Search the entries below for "computer" and copy each matching line.

Stored items:
★ ★ ★ ★

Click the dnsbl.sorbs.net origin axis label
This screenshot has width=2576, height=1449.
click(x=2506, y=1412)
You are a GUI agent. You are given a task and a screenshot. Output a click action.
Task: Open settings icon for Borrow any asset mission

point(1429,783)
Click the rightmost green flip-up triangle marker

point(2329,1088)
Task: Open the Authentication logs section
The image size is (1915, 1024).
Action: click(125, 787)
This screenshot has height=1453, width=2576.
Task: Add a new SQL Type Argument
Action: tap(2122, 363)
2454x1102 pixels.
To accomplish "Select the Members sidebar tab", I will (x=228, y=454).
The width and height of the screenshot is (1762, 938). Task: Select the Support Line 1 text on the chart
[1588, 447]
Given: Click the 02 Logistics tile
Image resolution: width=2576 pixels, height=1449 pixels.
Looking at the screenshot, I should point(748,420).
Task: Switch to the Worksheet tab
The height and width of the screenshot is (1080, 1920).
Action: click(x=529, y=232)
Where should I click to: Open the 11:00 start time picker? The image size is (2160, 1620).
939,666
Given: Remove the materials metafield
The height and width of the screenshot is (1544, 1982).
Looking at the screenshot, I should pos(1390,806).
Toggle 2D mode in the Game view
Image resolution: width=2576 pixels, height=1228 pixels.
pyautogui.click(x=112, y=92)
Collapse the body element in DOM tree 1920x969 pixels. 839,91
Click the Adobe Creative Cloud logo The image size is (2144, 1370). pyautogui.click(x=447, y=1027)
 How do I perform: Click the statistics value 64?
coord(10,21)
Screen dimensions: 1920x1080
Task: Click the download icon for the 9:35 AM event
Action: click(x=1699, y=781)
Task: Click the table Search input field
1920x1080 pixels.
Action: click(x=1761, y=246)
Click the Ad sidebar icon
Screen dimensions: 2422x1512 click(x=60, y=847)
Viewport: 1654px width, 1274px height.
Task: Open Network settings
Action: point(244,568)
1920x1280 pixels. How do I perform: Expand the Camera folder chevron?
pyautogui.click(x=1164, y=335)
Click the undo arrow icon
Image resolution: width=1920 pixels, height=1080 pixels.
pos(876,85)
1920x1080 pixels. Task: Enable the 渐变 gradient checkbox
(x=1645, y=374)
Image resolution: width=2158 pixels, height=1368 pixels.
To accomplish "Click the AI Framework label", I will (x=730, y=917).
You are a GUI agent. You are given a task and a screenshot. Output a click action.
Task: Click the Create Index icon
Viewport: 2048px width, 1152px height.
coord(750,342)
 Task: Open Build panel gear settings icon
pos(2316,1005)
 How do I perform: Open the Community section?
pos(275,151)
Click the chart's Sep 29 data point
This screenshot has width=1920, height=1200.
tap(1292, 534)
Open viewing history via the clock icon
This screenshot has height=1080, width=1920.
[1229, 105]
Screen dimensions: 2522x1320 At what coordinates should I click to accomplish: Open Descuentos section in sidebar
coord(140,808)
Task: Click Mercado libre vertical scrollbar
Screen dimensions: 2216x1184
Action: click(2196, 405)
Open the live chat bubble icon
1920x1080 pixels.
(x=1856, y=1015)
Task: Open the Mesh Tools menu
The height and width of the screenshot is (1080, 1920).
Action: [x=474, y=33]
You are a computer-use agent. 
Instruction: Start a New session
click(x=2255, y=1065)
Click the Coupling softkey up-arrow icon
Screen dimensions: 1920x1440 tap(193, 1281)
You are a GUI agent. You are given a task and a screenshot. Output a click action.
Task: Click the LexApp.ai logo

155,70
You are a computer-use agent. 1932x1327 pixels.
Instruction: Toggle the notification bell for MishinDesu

★ ★ ★ ★

ANSWER TO THE PROBLEM:
You are a computer-use agent. 
You are a computer-use agent. 1932x1327 pixels.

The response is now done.